Interestingly, a Verizon spokesperson acknowledged the new investigation: Verizon's Rich Young told Bloomberg it was a “difference of opinion” with phone manufacturers on a standard for the switching technology. “Any good government inquiry is looked at and ultimately decided on merit,” Young said, according to the pubilcation. “That was the case in 2016 and we are very confident the government will reach the same conclusion this time.”
In a statement, the GSMA said it has stopped development of the eSIM standard and is cooperating with the DOJ on the investigation. "This standard contains a wide range of features, including the option for the eSIM to be locked. In the United States, consumers would have this option; however, they would need to explicitly consent to this under specific commercial agreements with their mobile operator, for example when purchasing a subsidised device," the GSMA said.
A number of Wall Street analysts said that it's too early to gauge what effect the investigation might have on the U.S. wireless industry, but J.P. Morgan analyst Philip Cusick warned that it might chill the DOJ's attitude toward a possible merger between Sprint and T-Mobile.
And BTIG's Walter Piecyk offered insights into why Apple might have re-ignited the issue with a complaint to the DOJ about the topic: "Apple appears to have been one of the complaining parties that precipitated the DOJ investigation. Removing the need for a SIM card from an iPhone could provide Apple with additional valuable real estate within the phone as they contemplate new designs. It could also ease the re-purposing of used locked phones from developed into emerging markets," he wrote.
However, Piecyk also noted that eSIM technology could potentially lower Apple's iPhone sales in the U.S. market by encouraging customers to keep their phones for longer periods of time before buying a new device.
To be clear, the issue of easily changing providers via SIM technology has come up before. For example, The Sunday Telegraph reported in 2010 that the world's wireless carriers shot down Apple's plans to create a virtual SIM that would allow wireless customers to pick their service provider after they purchased their iPhone.
Further, the GSMA itself began work on its "embedded" SIM initiative in 2010 with the goal of having commercial products using the technology on the market by 2012.
And there have been industry movements toward SIM cards that can switch among carriers. For example, in 2014 Apple introduced a SIM for its iPad that allowed some users—but not those from AT&T—to switch among providers. And Google’s Project Fi MVNO essentially switches dynamically among the networks of U.S. Cellular, Sprint and T-Mobile without requiring users to change SIM cards.

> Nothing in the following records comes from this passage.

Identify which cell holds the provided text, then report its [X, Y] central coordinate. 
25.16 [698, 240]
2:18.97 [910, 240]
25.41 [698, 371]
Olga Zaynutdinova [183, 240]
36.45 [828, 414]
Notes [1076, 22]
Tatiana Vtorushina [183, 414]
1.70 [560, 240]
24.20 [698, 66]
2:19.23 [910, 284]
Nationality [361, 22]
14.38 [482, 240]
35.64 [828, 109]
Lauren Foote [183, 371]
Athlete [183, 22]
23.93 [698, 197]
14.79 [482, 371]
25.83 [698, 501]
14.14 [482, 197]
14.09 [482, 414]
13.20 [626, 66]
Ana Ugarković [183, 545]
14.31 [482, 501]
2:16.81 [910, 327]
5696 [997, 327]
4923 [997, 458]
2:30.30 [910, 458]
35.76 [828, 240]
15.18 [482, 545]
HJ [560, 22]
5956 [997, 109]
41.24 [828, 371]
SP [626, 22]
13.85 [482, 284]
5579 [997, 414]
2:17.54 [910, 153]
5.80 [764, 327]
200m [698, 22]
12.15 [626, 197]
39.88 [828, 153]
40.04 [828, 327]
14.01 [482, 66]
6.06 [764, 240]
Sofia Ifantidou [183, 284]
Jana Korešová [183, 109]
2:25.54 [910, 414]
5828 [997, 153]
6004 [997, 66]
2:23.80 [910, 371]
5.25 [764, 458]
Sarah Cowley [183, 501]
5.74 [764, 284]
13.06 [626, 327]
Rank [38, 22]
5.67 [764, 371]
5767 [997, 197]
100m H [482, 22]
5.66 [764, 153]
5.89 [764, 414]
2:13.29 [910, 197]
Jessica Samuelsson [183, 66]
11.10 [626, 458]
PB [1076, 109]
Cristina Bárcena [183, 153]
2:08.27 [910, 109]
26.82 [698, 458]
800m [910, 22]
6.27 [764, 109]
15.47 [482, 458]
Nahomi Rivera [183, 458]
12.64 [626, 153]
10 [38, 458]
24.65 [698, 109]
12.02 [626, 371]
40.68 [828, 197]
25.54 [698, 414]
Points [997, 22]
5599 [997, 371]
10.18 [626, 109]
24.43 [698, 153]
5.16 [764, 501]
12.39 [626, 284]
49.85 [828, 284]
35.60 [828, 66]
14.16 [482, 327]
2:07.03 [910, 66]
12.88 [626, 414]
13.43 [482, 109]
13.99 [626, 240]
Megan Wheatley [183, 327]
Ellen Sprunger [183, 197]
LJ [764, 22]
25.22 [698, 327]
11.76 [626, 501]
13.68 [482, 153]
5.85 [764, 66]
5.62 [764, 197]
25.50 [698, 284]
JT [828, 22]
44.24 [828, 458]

More recently, the IoT industry has been pushing for eSIM services with the argument that IoT devices can potentially be deployed anywhere in the world, and so therefore need to be able to remotely switch among providers—like when a connected car drives across country lines.
Nonetheless, the smartphone industry, both in the United States and abroad, has largely hardened around the practice of requiring users to physically remove a SIM card from one provider in order to switch to another. Indeed, a number of smartphone companies have begun building dual-SIM phones to allow customers to quickly switch from one provider to another.
Further, this isn’t the first time that the U.S. wireless industry has faced government concerns over practices intended to prevent customers from switching carriers. For example, local number portability rules allowed wireless customers to keep their phone number but change providers, and more recently the wireless industry agreed to procedures that allow customers to unlock a paid-off phone from one carrier’s network and take it to another.
Finally, to be clear, switching among carriers isn’t as straightforward as switching SIM cards. AT&T, Verizon, Sprint and other service providers all operate slightly different network technologies and spectrum bands, and most phones are designed for a particular set of those specifications. For example, though they are largely identical, Apple sells two different iPhone flavors for the U.S. market.
Article updated April 23 with additional details and commentary.